Как видите, авторы справедливо объясняют неисследованность проблемы тем, что медицина ее отрицала, да во многом продолжает отрицать и по сию пору. Это психологически вполне понятно: в самом деле, при таких успехах химии и физики, когда построена медицинская техника, работающая на антивеществе (позитронно-эмиссионная томография), когда в лекарствах фармацевты норовят заменить обычный водород его тяжелым изотопом – дейтерием – для усиления действия лекарства, о каких таких родовых травмах может идти речь, помилуйте! Акушерству тысячи лет, это простое рукоделие, а нам тут подбрасывают, будто до трети всех новорожденных во время родов получают травмы, причем такие сильные, что они оказывают потом крайне отрицательное влияние на жизнь человека, и при этом такие незаметные, что проходят мимо внимания медицины со всей ее диагностической мощью!
Да как такое возможно?
Исследователи, случайно ступившие на этот неизвестный континент, честно отвечают, как и почему такое стало возможным – на примере умерших во время родов детей. Прочтите, и вы этого не забудете никогда: «…Без предварительной фиксации мозга и последующей микроскопии оценить патологию ствола мозга невозможно. Очень поучительно высказывание С. С. Вайля (1950): “Когда причина смерти новорожденного оставалась на вскрытии невыясненной, при тщательной микроскопии обнаруживались множественные мелкие кровоизлияния в области жизненно важных центров, вполне объясняющие как клинические симптомы, так и механизм смерти”».

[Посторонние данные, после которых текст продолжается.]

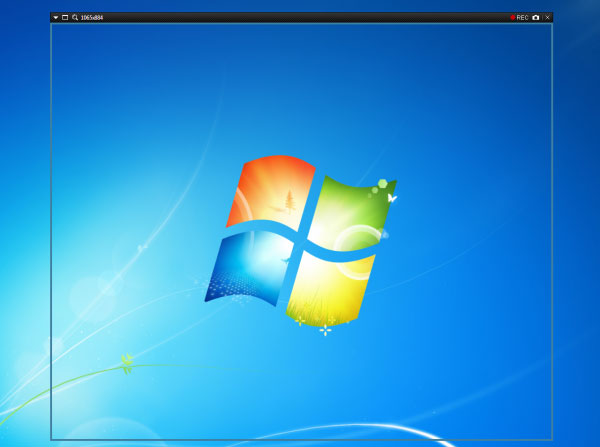Click the window selection rectangle icon
This screenshot has height=447, width=600.
[x=65, y=18]
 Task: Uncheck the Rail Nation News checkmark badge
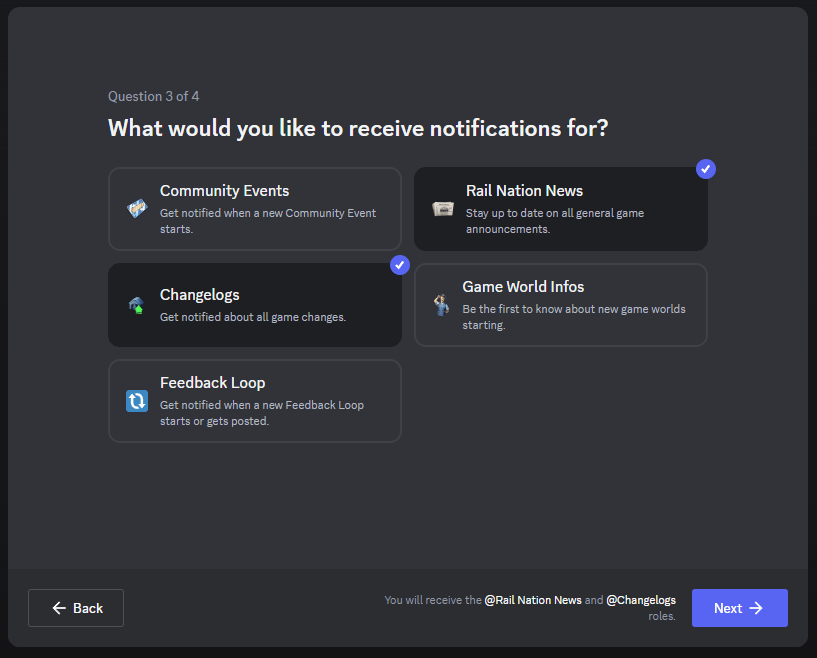click(706, 169)
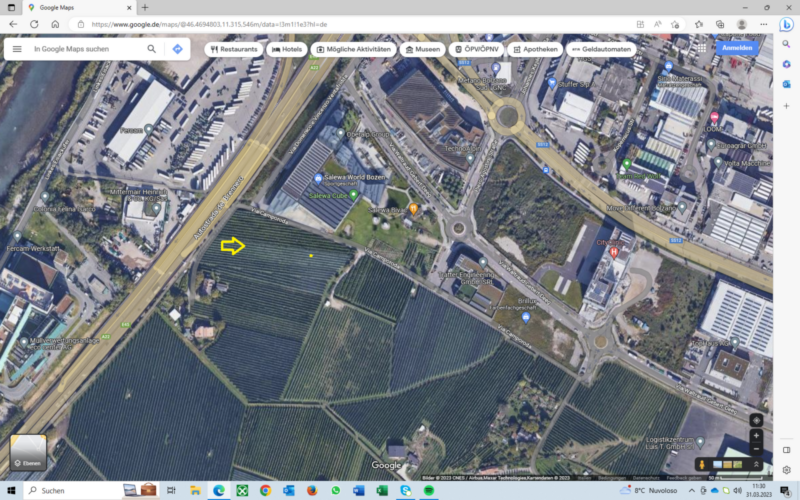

Объясню, если сказанное осталось непонятым. Без специальных мероприятий выяснить причину смерти, которая крылась в натальном повреждении мозга (родовая травма), было нельзя. То есть непонятно, почему новорожденный умер, патологоанатом растерянно разводит руками. И только дополнительное микроскопическое исследование показывало «множественные мелкие кровоизлияния в области жизненно важных центров» ствола головного мозга. Травма!

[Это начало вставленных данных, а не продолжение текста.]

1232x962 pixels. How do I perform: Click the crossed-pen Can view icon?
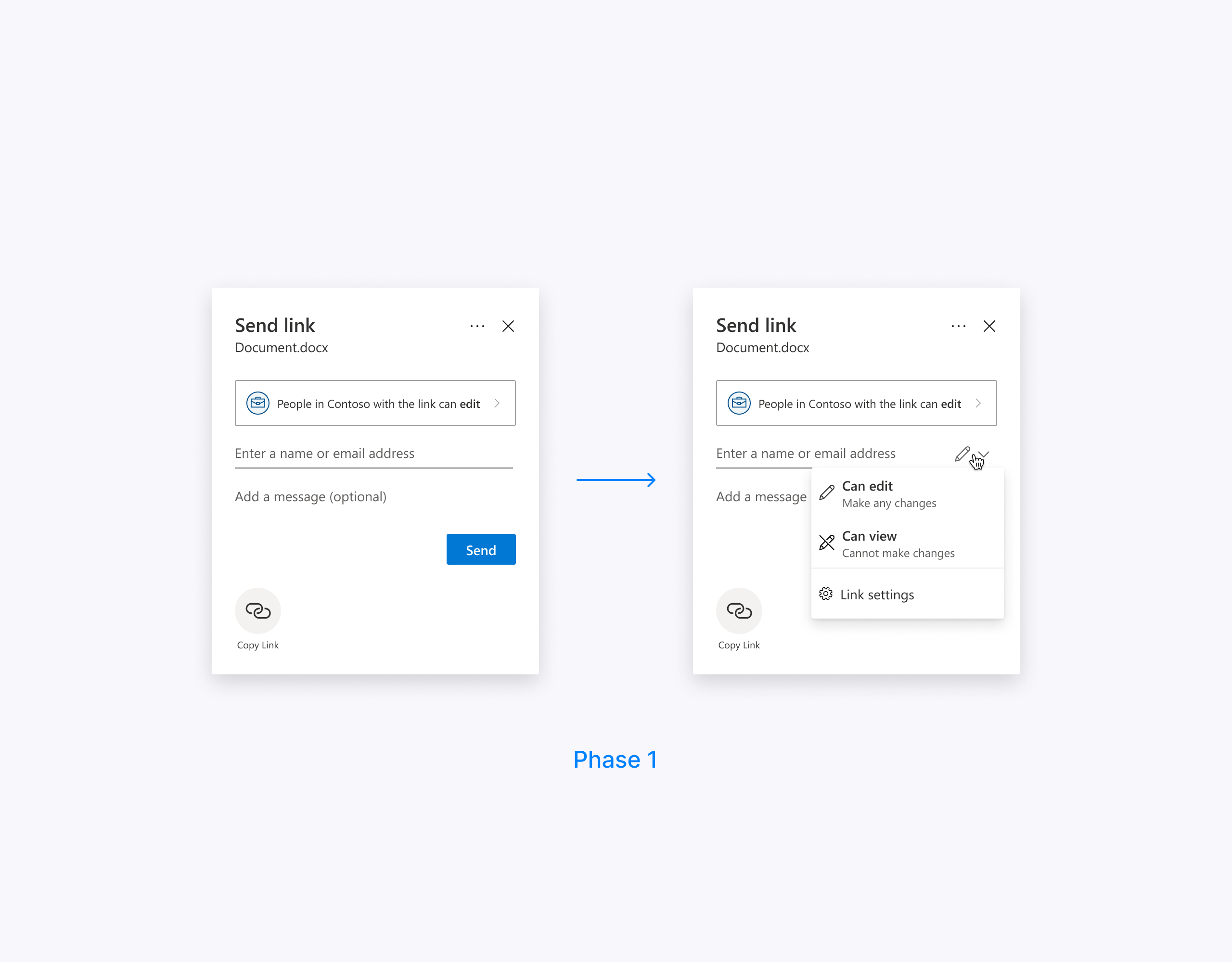(826, 543)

Но ведь травма травме рознь. Бывают травмы смертельные, а бывают несмертельные, когда человек остается инвалидом или потом испытывает по жизни разного рода трудности в двигательной или психической активности, – в этих случаях его мозг не порежешь слоями и под стекло микроскопа не положишь. Однако те самые мелкие кровоизлияния в нем тоже есть, просто они не привели сразу к смерти. А привели к ухудшению качества жизни, в результате чего человек умрет на пять или двадцать лет раньше. Или к тому, что человек не смог реализовать весь заложенный в него потенциал. Я бы назвал это отсроченной смертью в первом случае и социальной смертью во втором.

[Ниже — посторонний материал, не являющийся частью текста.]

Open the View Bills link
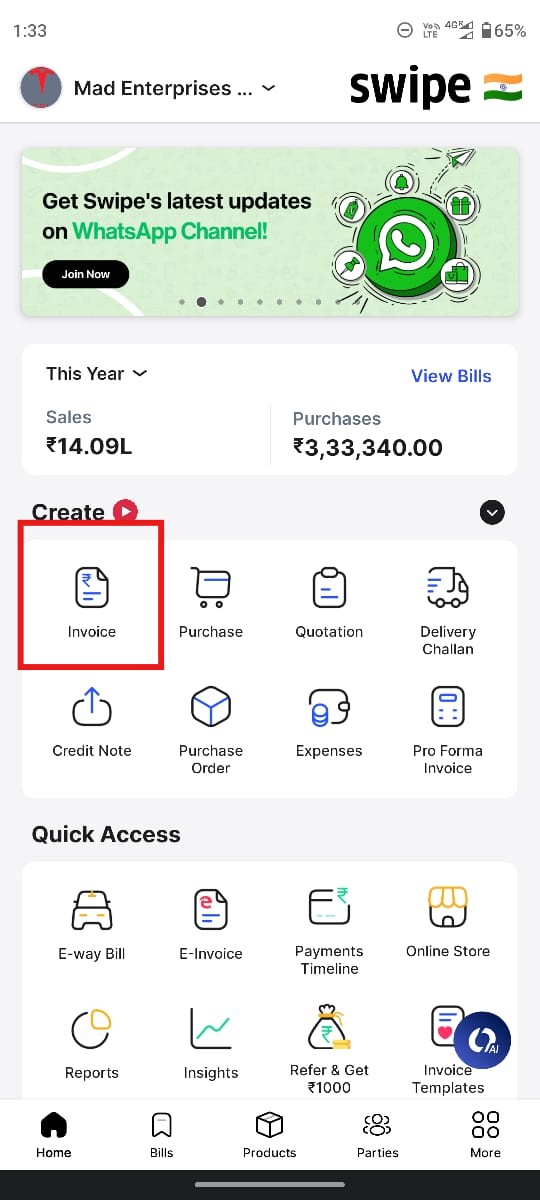 click(x=452, y=376)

Что же говорят врачи? Если, например, у новорожденного не работает должным образом одна рука, какой диагноз ставят? Ставят плексит – заболевание плечевого нервного сплетения, а вовсе не травму ствола головного мозга.
Когда-то в физике господствовала ошибочная теория теплорода. Людям представлялось, будто тепло – это невидимая невесомая жидкость. И чем ее в теле больше, тем оно горячее. Из этой ошибочной теории удалось, тем не менее, вывести правильно работающие формулы. Так вот, этот мифический злосчастный плексит я не могу и близко сравнить с не менее мифическим теплородом, потому что теплород по крайней мере позволил получить верные формулы, а лечение нервного сплетения ни к какому положительному результату не приводит. Потому что лечат не то и не так. Между тем, как верно отмечала в свое время группа Ратнера, вовремя и правильно диагностированная причина заболевания легко поддается правильному лечению.
Но увы! По сию пору верные диагнозы родовой травмы у нас практически не ставятся и, соответственно, лечение не проводится. В результате чего жизненная колея ребенка уходит всё дальше и дальше от нормы в сторону социального и телесного нездоровья.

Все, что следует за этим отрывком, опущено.